**What is required:**
Please count the lines in the listing below that contain the string "dropdown", treating uppercase and lowercase as different, and reply with the number alone.

**Raw data:**
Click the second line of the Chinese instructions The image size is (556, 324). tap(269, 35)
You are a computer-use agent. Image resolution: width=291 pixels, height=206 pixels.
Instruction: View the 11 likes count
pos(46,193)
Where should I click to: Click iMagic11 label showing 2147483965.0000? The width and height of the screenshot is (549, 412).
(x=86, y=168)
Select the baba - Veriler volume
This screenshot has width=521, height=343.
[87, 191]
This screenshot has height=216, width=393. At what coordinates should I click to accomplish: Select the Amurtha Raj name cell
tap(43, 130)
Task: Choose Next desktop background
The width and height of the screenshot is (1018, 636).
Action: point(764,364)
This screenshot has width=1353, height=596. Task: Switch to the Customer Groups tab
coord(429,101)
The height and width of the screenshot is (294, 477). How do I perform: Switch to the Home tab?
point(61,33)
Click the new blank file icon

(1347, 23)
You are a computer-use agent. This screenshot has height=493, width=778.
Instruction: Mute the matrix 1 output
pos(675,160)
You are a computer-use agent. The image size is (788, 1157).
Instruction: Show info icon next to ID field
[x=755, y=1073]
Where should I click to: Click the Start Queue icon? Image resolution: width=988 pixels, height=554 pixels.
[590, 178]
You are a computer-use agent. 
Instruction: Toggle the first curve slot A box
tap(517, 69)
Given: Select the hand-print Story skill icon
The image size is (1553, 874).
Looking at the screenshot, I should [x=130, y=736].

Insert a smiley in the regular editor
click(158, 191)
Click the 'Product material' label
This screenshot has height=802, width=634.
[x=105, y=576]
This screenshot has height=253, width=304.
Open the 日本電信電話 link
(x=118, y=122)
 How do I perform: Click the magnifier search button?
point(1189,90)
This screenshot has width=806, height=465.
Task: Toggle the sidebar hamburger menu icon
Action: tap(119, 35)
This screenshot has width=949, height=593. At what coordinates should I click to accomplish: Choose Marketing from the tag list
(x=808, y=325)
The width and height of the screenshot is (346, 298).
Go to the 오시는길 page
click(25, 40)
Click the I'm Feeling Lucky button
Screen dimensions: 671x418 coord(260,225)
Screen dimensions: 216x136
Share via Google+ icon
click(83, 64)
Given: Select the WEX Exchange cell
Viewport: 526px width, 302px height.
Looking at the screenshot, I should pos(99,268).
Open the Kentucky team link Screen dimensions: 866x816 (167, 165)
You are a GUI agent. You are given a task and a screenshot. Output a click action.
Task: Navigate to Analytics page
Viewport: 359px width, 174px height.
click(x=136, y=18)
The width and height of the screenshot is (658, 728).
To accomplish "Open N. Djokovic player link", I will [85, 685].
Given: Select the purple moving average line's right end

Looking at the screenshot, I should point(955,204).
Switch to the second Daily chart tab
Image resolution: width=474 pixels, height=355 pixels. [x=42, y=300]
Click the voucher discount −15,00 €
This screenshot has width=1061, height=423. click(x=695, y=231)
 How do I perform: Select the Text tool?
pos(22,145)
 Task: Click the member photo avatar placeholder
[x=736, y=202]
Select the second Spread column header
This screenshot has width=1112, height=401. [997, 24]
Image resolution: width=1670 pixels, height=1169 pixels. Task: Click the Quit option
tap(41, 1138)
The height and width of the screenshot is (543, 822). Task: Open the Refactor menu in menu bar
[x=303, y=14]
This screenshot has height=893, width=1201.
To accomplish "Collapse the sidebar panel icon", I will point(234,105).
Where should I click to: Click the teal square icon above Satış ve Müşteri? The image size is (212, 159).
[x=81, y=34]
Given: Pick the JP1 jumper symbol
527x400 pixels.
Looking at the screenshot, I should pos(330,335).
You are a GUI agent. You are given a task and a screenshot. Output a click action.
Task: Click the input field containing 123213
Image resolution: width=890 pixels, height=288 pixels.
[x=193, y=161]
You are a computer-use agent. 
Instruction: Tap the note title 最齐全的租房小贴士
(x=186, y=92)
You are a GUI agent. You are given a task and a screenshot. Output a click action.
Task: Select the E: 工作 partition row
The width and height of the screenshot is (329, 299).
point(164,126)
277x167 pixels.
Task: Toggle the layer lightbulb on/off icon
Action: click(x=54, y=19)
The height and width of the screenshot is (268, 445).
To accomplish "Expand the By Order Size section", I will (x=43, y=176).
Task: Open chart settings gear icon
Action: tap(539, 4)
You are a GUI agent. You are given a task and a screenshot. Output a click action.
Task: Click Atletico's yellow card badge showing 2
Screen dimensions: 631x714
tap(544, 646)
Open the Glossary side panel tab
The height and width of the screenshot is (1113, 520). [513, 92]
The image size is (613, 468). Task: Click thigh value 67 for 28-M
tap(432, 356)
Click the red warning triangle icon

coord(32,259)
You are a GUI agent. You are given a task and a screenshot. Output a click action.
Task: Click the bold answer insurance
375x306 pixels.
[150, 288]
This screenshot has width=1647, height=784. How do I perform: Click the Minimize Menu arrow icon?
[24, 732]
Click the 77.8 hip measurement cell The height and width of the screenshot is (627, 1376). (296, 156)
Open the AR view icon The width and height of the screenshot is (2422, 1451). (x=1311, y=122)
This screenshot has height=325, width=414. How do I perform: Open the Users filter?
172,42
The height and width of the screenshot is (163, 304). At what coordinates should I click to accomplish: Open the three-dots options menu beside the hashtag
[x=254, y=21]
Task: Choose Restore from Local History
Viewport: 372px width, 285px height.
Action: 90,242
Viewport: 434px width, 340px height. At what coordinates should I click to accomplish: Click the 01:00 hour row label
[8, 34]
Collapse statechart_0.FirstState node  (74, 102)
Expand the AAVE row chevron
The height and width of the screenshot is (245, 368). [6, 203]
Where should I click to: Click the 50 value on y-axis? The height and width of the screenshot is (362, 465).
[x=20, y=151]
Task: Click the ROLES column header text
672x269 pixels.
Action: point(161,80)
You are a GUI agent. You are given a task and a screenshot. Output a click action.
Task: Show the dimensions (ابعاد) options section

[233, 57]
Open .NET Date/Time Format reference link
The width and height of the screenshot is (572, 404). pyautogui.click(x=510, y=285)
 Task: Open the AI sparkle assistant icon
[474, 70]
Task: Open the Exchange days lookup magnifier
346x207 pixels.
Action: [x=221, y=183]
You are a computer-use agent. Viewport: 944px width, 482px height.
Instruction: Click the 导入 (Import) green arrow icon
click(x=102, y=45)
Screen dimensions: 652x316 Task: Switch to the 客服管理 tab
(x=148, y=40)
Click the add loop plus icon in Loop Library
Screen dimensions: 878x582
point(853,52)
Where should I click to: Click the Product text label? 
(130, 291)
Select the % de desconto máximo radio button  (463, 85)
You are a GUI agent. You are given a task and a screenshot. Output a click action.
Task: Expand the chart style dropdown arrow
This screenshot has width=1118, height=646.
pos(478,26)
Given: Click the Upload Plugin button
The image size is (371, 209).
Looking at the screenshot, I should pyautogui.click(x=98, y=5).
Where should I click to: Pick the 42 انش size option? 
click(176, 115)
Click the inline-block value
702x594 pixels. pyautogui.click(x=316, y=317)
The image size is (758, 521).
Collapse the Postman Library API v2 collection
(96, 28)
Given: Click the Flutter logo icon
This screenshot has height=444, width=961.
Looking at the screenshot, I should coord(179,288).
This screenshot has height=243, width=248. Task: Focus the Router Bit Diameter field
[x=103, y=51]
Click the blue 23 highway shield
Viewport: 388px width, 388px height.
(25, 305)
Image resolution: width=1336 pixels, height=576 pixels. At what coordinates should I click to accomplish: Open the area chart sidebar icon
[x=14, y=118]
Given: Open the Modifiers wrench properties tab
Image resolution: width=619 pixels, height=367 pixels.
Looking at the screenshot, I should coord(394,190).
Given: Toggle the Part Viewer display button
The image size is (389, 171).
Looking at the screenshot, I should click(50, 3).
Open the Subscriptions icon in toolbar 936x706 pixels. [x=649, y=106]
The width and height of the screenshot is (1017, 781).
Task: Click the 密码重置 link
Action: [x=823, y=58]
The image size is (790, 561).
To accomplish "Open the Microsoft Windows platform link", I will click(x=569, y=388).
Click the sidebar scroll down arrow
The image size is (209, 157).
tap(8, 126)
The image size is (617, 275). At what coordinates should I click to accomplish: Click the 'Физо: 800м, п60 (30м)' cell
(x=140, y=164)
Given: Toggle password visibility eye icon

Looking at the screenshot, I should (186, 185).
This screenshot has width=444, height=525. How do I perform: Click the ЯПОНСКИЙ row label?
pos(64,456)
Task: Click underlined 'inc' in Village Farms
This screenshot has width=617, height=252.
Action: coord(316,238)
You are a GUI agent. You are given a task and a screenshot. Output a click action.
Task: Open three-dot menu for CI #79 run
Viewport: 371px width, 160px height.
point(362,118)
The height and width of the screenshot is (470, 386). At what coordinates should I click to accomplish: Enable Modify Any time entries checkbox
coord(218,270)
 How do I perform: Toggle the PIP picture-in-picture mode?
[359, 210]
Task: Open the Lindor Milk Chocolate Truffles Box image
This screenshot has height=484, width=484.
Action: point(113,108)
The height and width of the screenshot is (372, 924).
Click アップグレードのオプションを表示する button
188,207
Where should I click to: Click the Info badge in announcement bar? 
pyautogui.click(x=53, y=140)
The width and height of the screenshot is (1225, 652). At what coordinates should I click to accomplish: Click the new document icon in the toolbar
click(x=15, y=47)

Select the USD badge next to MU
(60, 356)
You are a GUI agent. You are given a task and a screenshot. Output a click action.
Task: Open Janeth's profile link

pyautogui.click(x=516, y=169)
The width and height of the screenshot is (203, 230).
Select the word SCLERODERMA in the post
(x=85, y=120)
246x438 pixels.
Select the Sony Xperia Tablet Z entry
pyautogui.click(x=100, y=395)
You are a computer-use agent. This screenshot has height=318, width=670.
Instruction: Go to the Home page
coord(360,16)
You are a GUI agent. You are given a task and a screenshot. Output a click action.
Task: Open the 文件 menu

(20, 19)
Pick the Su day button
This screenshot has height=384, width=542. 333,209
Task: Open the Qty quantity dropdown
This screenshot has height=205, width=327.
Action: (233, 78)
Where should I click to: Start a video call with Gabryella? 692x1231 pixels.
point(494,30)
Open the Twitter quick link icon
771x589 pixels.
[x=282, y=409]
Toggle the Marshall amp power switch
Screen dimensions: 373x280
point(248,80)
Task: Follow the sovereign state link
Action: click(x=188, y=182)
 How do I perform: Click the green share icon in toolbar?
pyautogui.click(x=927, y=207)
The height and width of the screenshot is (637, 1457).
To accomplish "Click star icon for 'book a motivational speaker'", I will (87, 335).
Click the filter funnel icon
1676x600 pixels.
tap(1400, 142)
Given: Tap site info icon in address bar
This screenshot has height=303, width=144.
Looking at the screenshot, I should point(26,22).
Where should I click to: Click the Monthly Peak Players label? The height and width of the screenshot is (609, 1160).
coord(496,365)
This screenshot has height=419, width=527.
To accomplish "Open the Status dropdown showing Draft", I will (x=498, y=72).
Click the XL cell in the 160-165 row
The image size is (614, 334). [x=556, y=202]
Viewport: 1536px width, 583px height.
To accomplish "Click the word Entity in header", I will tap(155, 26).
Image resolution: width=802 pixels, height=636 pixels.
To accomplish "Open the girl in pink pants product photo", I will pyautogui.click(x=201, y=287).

**Solution to the exercise:**
3